Entries supplied
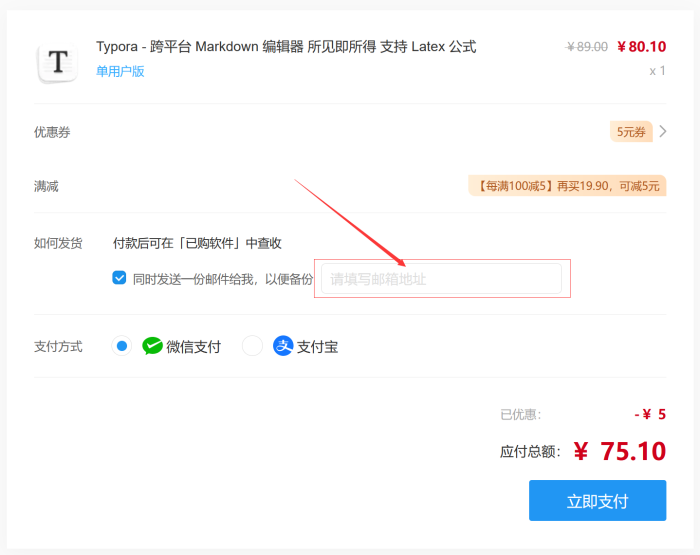This screenshot has height=555, width=700.
Task: Open the 5元券 coupon tag
Action: click(631, 132)
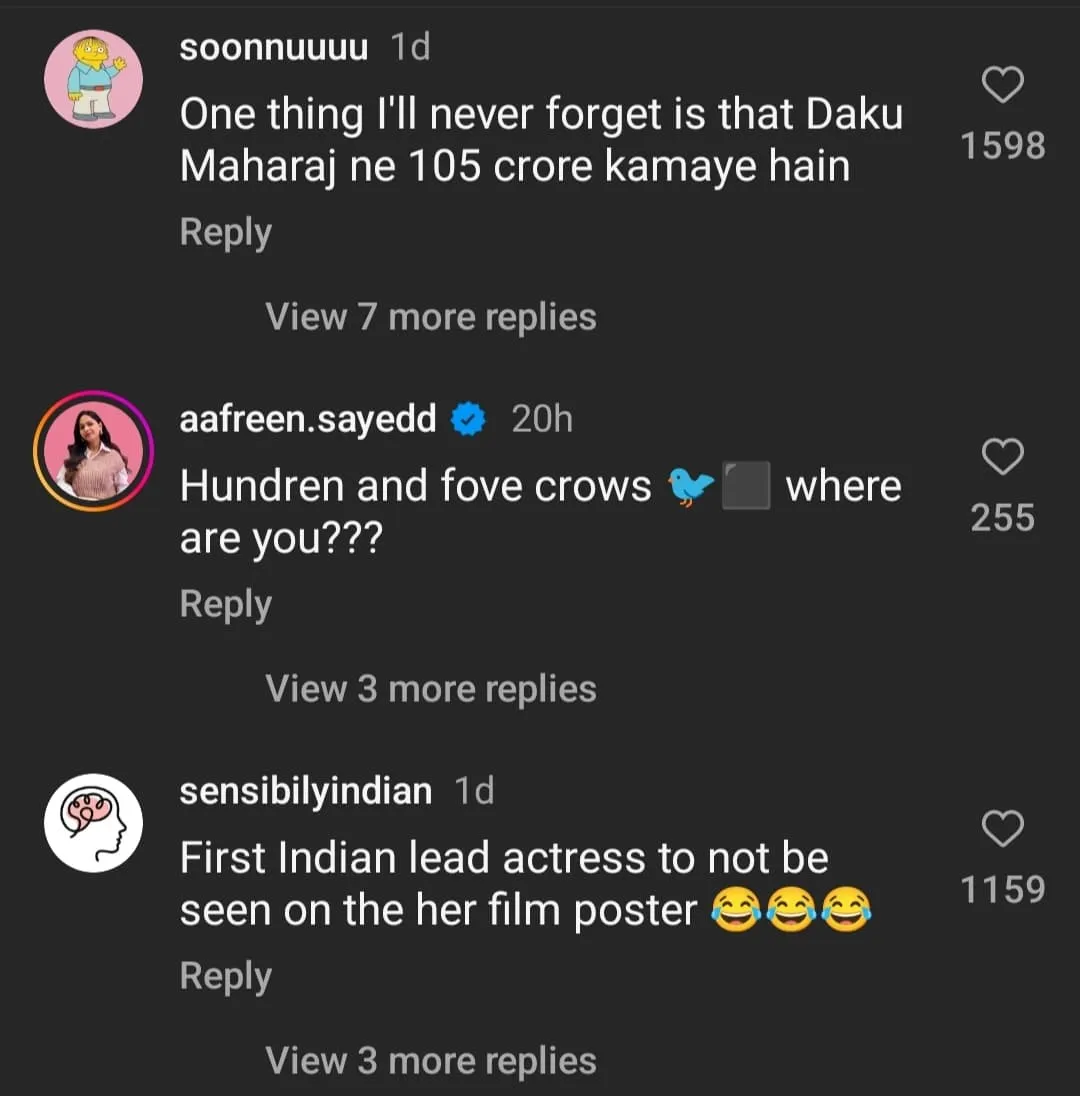Open the sensibilyindian username profile link

point(305,792)
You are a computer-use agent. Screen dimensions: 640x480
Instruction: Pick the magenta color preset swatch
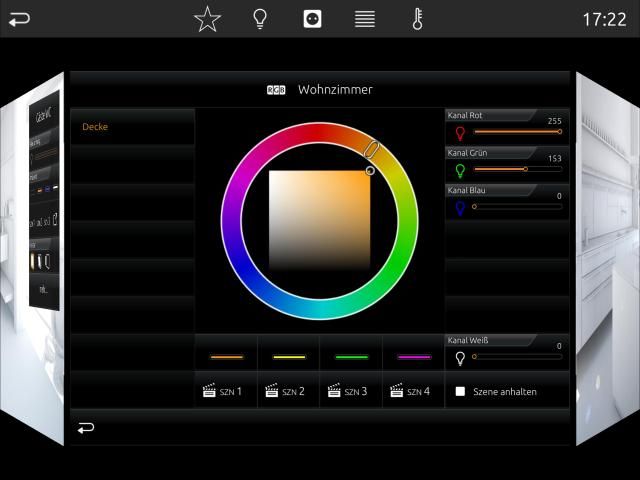coord(413,357)
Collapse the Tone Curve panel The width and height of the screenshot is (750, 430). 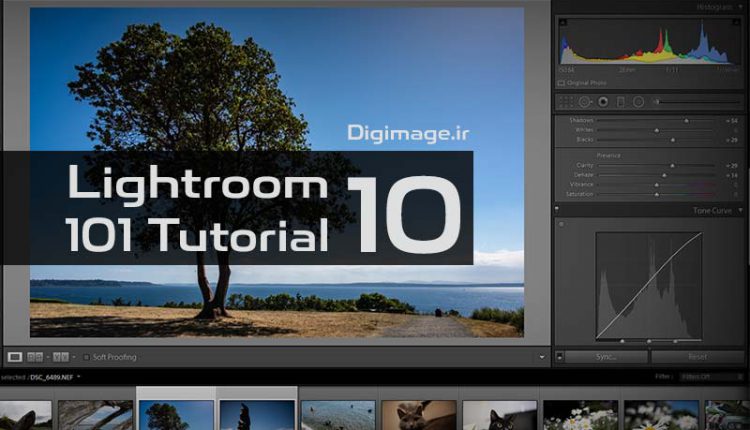[x=741, y=210]
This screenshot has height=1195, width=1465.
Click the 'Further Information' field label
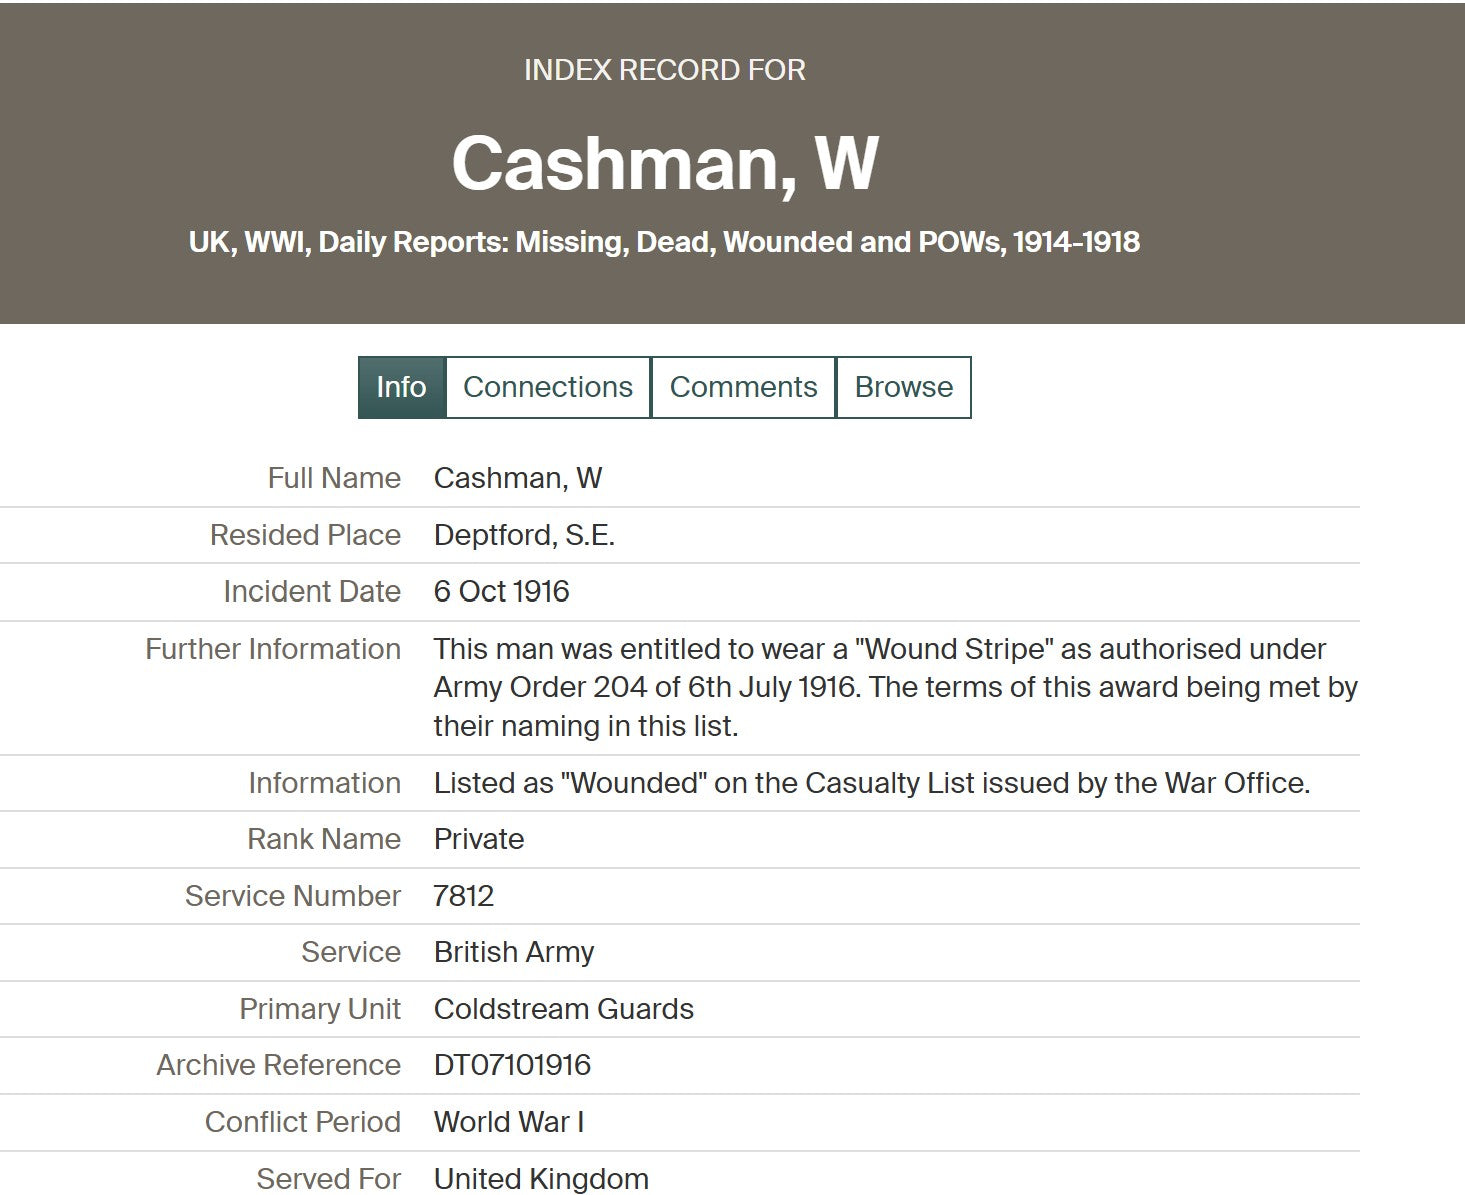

Exercise goal
Starting at the line "This screenshot has height=1195, width=1465." and ending at the last of the items, swap "field label" for "section heading" and give those lines again with nothing else altered. Leave the pictures out of the answer.

Task answer
This screenshot has height=1195, width=1465.
Click the 'Further Information' section heading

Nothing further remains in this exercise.